He nodded approvingly, and I said, 'Tell me about Otto Libsch?'

'Willingly. He is about thirty-five years old, born in Linz, Austria, of course. Passes as a Frenchman. Five foot ten, dark-haired, good physique, various prison sentences, various names, same crimes — armed robbery. From a description given, and the method used, he is now wanted for a payroll robbery which he carried out with a companion two weeks ago. It was in France and they got away with the equivalent in English money of…' he thought, licking the fringe of his moustache with his tongue — 'say ten thousand pounds.'

'Where did this happen exactly, and how?'

'At the moment my frankness doesn't reach that far.'

'How far does it reach?'

'Let us see. Ah, yes. A car was used in the robbery. It was a black Mercedes 250SL. Index number — different from any that you named.'

'I'm not surprised. Has the car been traced?'

'No. Nor Otto.'

'Or bis companion?'

'No. He was tall, six feet, big build, round, plump face, steel-rimmed spectacles and he had fair hair. He doesn't fit anyone in our records. Naturally we are interested in anything you might have to say about any person of your acquaintance who fits this description.'

I was silent, trying to figure the best way out because I didn't want to declare as good an ace as Tony Collard yet. He got up and went over to the counter and came back with a concoction that made me feel I would never want to eat again.

Seeing my look, he said brightly. 'It is a Saint-Honoré. He was, you know, once Bishop of Amiens and is the patron saint of pastry-cooks for no good reason that anyone has ever been able to discover. So, a big man with big face and cheap glasses — you met someone like that in Turin?'

'No. I got Otto from Max Ansermoz. He also gave me an address for Otto in Turin — but it was a phoney. Nobody knew of Otto.'

Aristide chuckled.

'You want the car,' he said. 'And we want Otto, plus friend. Please try to find a way around this which will trouble no one's ethics.'

'I'll do my best.'

He nodded. 'Of that I am sure. The trouble is that you produce such a poor best at times. Now me, for example, for a friend I always try to give of my best. Take your car in the garage around the corner. The same kind of car that your employer is so mysteriously worried about. You should not drive it away without having a good look under the bonnet. While waiting for you I took the trouble to inspect it only because I am interested in engines… purely that. How large events sometimes hang on the smallest of human curiosities.'

I stood up. 'I'm sure,' I said, 'you'd like to be left alone in peace with your Saint-Honore. But thank you for everything.'

'Nothing at all. I have left my card in your car. When you are ready — just give me a call.' He raised a large round of sugar-iced choux to his mouth and crunched on it hungrily. Then, mouth full, he added, 'By the way, there is one other small point.'

'Nice of you to save it for last. That means it's the real point.'

'Possibly. When you locate this car — you will notify me at once, and say nothing to your employer until I give you permission.'

'And if I don't?'

He gave me a beaming smile, his mouth flecked with crumbs.

'If you don't — then many people more important than me will be angry. Very angry. Influential, official people, who could make life hard for you.'

'When has it been any other?'

He took another bite at his Saint-Honore and winked, his mouth too full for words.

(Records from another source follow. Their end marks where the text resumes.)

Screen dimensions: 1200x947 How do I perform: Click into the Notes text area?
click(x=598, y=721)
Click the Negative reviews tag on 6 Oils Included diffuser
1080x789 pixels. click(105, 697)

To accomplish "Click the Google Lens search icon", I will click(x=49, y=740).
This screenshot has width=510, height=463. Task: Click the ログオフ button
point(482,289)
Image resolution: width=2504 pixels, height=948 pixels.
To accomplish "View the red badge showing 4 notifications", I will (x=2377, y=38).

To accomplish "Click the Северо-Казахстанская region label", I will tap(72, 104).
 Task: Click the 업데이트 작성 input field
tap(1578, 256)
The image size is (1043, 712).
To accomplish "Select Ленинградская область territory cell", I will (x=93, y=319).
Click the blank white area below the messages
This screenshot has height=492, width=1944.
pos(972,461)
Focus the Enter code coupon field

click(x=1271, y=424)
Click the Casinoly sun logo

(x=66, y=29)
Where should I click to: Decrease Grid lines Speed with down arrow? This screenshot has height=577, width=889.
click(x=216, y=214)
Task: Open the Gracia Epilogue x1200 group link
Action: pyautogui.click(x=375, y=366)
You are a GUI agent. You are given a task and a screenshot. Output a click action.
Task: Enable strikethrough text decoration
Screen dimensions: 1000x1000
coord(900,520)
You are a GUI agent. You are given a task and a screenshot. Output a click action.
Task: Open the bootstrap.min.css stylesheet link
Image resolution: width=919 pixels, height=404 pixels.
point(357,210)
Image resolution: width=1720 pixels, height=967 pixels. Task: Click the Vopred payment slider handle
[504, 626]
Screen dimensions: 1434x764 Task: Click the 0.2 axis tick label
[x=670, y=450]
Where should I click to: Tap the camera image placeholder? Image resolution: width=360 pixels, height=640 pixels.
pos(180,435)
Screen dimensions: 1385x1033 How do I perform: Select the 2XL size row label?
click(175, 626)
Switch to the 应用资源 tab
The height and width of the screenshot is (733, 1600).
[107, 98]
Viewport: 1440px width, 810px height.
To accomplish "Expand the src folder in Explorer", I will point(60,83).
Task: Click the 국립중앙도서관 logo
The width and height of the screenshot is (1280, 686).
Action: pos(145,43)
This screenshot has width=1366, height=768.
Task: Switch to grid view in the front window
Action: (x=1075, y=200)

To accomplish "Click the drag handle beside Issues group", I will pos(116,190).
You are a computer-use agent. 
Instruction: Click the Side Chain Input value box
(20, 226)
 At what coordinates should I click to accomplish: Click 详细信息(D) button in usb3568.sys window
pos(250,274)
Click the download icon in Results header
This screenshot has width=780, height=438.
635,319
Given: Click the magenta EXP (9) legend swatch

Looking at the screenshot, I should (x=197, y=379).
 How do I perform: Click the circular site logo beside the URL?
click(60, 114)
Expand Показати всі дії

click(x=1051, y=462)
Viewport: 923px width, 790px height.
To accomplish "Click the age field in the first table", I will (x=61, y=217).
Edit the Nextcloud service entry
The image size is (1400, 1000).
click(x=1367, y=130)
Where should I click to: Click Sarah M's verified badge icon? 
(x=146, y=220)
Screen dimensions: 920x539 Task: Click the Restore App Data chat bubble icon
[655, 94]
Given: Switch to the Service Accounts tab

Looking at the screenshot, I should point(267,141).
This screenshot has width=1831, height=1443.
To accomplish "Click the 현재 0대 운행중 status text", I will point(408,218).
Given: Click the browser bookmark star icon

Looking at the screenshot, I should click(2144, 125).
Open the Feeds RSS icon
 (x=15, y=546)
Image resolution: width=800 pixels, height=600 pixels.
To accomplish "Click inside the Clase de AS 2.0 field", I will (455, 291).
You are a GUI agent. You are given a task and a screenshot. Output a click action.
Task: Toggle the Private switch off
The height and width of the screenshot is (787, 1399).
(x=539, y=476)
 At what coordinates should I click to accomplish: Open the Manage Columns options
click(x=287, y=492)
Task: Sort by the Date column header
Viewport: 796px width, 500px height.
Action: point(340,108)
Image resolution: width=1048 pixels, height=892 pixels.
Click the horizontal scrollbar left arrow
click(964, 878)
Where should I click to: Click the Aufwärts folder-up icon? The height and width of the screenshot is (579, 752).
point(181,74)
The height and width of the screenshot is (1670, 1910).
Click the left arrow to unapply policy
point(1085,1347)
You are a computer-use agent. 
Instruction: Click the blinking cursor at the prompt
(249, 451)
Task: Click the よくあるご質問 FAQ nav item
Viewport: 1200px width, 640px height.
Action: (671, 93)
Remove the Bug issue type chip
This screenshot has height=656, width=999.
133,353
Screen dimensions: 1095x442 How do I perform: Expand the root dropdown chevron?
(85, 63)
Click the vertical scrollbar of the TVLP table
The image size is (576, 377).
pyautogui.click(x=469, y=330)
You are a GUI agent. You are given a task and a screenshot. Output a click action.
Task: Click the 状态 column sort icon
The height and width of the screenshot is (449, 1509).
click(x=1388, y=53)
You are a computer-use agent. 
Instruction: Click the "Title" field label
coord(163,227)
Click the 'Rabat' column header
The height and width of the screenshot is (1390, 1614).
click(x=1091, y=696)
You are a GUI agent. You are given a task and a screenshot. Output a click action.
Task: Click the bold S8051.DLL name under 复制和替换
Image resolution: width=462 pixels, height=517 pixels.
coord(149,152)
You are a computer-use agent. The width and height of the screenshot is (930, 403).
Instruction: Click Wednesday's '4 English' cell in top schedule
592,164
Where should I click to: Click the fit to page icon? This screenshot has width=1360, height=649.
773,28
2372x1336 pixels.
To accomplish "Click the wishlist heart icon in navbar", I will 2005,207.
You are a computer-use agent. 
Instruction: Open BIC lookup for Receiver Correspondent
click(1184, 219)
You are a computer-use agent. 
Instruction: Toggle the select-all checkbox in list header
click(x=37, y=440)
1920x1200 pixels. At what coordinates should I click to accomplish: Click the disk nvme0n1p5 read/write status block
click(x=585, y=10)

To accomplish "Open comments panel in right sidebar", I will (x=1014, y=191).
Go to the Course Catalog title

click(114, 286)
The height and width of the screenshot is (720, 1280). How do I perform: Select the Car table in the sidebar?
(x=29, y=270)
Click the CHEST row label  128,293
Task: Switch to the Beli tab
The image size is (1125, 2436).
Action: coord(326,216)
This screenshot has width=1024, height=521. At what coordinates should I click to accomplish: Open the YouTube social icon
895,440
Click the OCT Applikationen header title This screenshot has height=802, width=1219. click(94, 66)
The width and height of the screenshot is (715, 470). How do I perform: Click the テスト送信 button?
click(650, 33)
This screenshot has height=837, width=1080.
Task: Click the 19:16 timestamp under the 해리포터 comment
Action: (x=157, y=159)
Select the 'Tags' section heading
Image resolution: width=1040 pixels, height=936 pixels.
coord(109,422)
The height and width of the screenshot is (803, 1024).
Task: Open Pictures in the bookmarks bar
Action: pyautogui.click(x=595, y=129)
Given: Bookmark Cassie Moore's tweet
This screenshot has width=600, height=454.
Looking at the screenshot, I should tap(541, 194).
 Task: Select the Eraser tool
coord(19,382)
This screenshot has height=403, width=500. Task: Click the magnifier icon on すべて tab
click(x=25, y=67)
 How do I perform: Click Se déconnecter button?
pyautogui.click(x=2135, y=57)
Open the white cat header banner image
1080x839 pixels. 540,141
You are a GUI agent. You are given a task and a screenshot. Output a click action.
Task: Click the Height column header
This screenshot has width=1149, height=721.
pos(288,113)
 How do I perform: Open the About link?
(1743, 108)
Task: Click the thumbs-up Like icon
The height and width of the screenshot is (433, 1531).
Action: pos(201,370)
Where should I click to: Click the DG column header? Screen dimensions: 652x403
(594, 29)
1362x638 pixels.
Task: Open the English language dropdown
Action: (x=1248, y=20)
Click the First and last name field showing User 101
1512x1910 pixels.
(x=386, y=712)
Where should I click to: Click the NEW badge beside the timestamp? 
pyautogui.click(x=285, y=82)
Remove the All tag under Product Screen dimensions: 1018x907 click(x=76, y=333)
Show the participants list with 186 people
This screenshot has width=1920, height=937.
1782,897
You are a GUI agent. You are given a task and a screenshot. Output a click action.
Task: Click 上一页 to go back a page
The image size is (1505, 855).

I went and collected my car, but before driving it away I inspected the engine as he had suggested. In the long run, professional ethics are one thing. But if there is going to be a long run there's nothing like friendship.

The Château de la Forclaz was about ten miles due south of Evian, out along the road to a place called Abondance. It had a mile of road frontage, a high wire fence studded with the usual notices, Chasse Interdit, Defence d'Entrer, Propriete Privee, and so on. There was a lodge, a lodge gate with a wide cattle-grid across the road, and then half a mile of private drive up through pine woods, curving and banking, and with more notices telling one to take it easy on the curves and not exceed thirty kilometres an hour. The rich are great ones for notices telling you what not to do, which is odd, really, when you consider that they take no account of warning notices themselves.

The château, with a facade almost as long as that of Buckingham Palace, was big enough to give a millionaire a feeling of not being too cramped. From the corners and roof spaces of the building — which was built of a pleasant grey-yellow stone — a series of round towers with blue slate roofs fingered their way skywards. There was a terrace along, the front with wide steps leading up from either end. In the centre of the terrace a bronze fountain spouted water twenty feet high over a centrepiece of mixed-up mermen, mermaids and dolphins engaged in some nautical frolic that in real life would certainly have led to trouble. Naturally, being O'Dowda's place, there were no goldfish in the fast swirling waters of the fountain's bowl. Just brown trout.

I had a room in one of the towers with a view reaching way back to Lac Leman. I took lunch in a small, sub-guest dining room with Durnford, who was still twitching his eyes and was not particularly friendly towards me. He told me that O'Dowda was in residence and would send for me after lunch.

I said, 'Did you get that list of people in residence here at the time Miss Zelia left?'

'I am working on it.'

It occurred to me that it wasn't something that required all that much work, but I made no comment because I could see that he was in no mood for comments.

I lingered over my coffee much too long for him, so he got up and excused himself, making for the door. But from the door he did a Wilkins on me, turning and saying, 'I think I should warn you that Mr O'Dowda is in a particular mood today.'

I looked at him inquiringly. 'You care to enlarge on that?'

'No.' He opened the door. 'But I thought it only fair to warn you. His staff are used to him but it sometimes disconcerts strangers.' He went.

I sat there and, after a few moments, it occurred to me that perhaps he wasn't as unfriendly as he always appeared and sounded. If he disliked me he would have been happy for me to meet any awkward mood of O'Dowda's head on.

Half an hour later a footman in green livery, silver buttons, and with the face of a professional mourner, came to conduct me to O'Dowda. We went through and up what seemed a quarter of a mile of corridors, picture galleries and stairs and finally landed up in front of a tall pair of doors covered in red leather and ornamented with copper studs.

From a niche in the wall alongside the door he pulled out a hand microphone and announced, 'Mr Carver is here, sir.'

Almost immediately, the double-doors slid back, and the footman nodded to me to enter, looking as though he were muttering a requiem for me under his breath.

I went through the door, heard it whisper to a close behind me, and faced a long room full of people, not one of whom took the slightest notice of me.

It was an enormous room, originally intended for stately balls, masques, routs, assemblages, minor coronations or, maybe, indoor joustings. Tall mullioned windows ran along one wall, draped with heavy red velvet curtains. From the barrel-vaulted ceiling hung three Venetian glass chandeliers. The floor under my feet was polished Carrera marble, and on the wall opposite the window hung four Velasquez portraits.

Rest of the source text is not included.